A third of CHD patients may undergo unnecessary lipid testing
来源:EGMN 2013-07-04 08:38点击次数:1029发表评论

根据《美国医学会杂志》7月1日在线发表的一项大规模分析结果,可能有多达三分之一的冠心病患者在低密度脂蛋白胆固醇(LDL-C)已达标且没有接受进一步强化治疗的情况下仍接受了血脂复查(JAMA Intern.
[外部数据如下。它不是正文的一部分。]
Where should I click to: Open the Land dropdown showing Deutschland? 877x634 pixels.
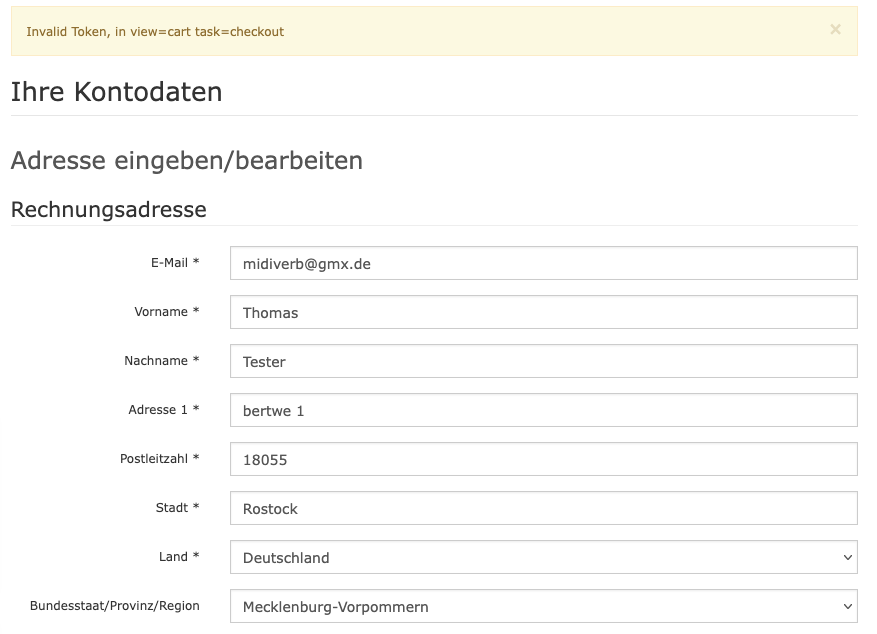pyautogui.click(x=543, y=557)
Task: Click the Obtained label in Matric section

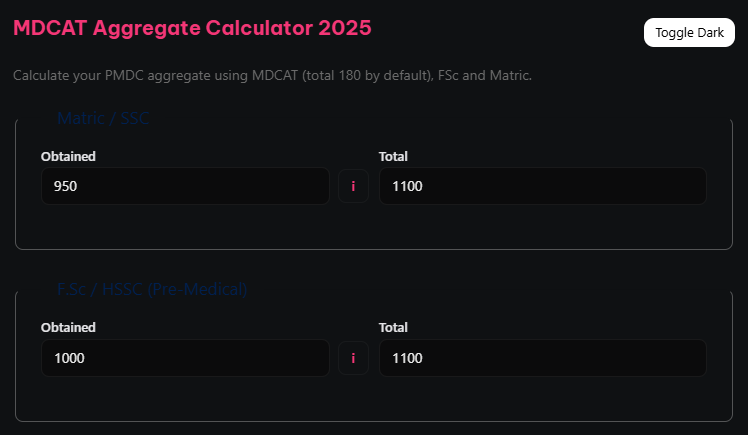Action: click(68, 156)
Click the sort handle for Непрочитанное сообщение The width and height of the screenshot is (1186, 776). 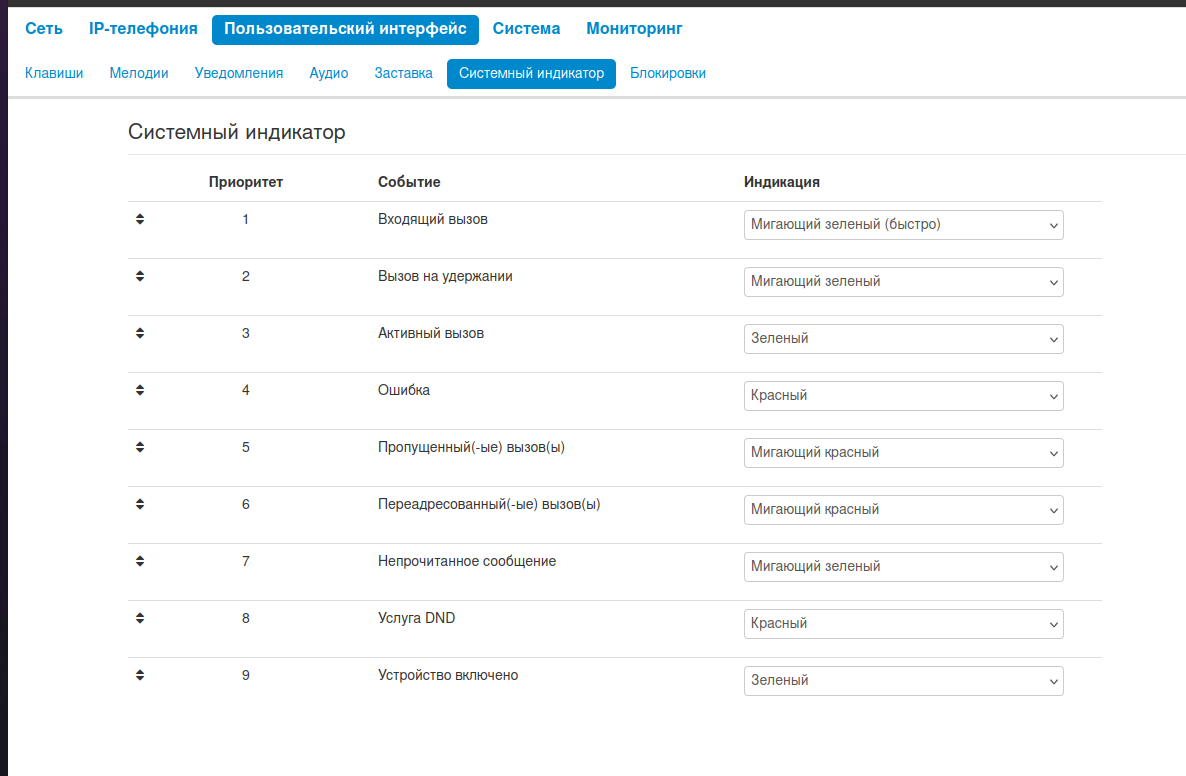tap(140, 561)
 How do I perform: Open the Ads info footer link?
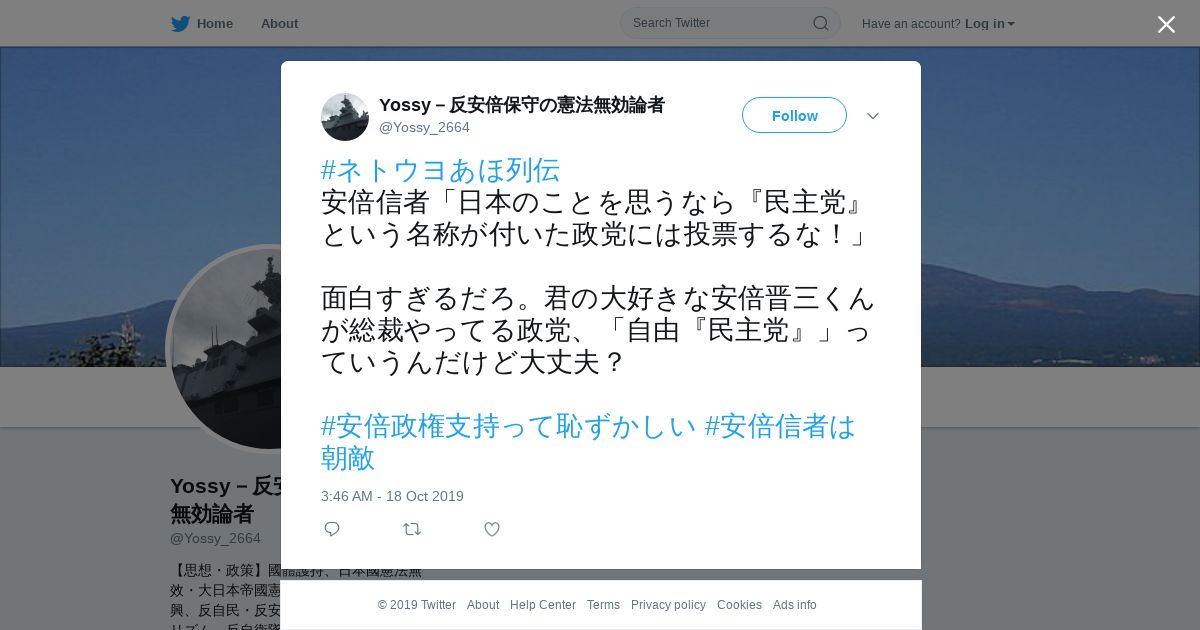tap(795, 605)
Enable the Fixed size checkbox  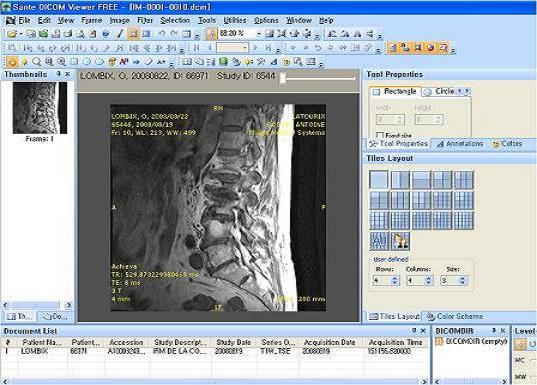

Med. 2013 July 1 [doi: 10.1001/jamainternmed. 2013.8198])。


主要研究者、休斯敦Michael E. DeBakey退伍军人事务部(VA)医疗中心的Salim S. Virani医生指出,这些患者已经在接受强化治疗,对其进行血脂复查的做法可能反映了对医疗资源的过度使用或浪费。


Salim Virani医生


这项研究纳入的近2.8万例冠心病患者共接受了12,686次“多余的”血脂检查,平均每次检查的费用为16美元。“也就是说,一家VA医院每年就因此多花了20万美元,而且这还没有算上患者接受检查的时间成本和医务人员分析结果并告知患者所花的时间。”


在这项研究中,Virani医生及其同事确定了27,947例正在服用降脂药物并且LDL-C已达标(<100 mg/dl)的冠心病患者。受试者的平均年龄为73岁,多数为白人。高血压患病率为86%,44%合并糖尿病。这些受试者的血脂控制情况良好,具有理想的基线LDL-C(70 mg/dl)、高密度脂蛋白胆固醇(HDL-C,43 mg/dl)、甘油三酯(123 mg/dl)和非HDL-C(94 mg/dl)水平。72%的受试者正在服用他汀类药物。


研究者发现,共有9,200例患者在没有进一步强化治疗的情况下在11个月内接受了血脂复查。这排除了试图将LDL-C进一步降至70 mg/ml以下的那些患者。在这9,200例患者中,“血脂复查很可能并不伴随任何临床举措”,因此是多余的。


共有34%的血脂复查是在前一次检查后6个月内进行的,80%是在9个月内进行的。复查结果与前一次检查结果“非常相似”,这也表明“并不是因为用药或治疗性生活方式干预的改变而复查血脂”。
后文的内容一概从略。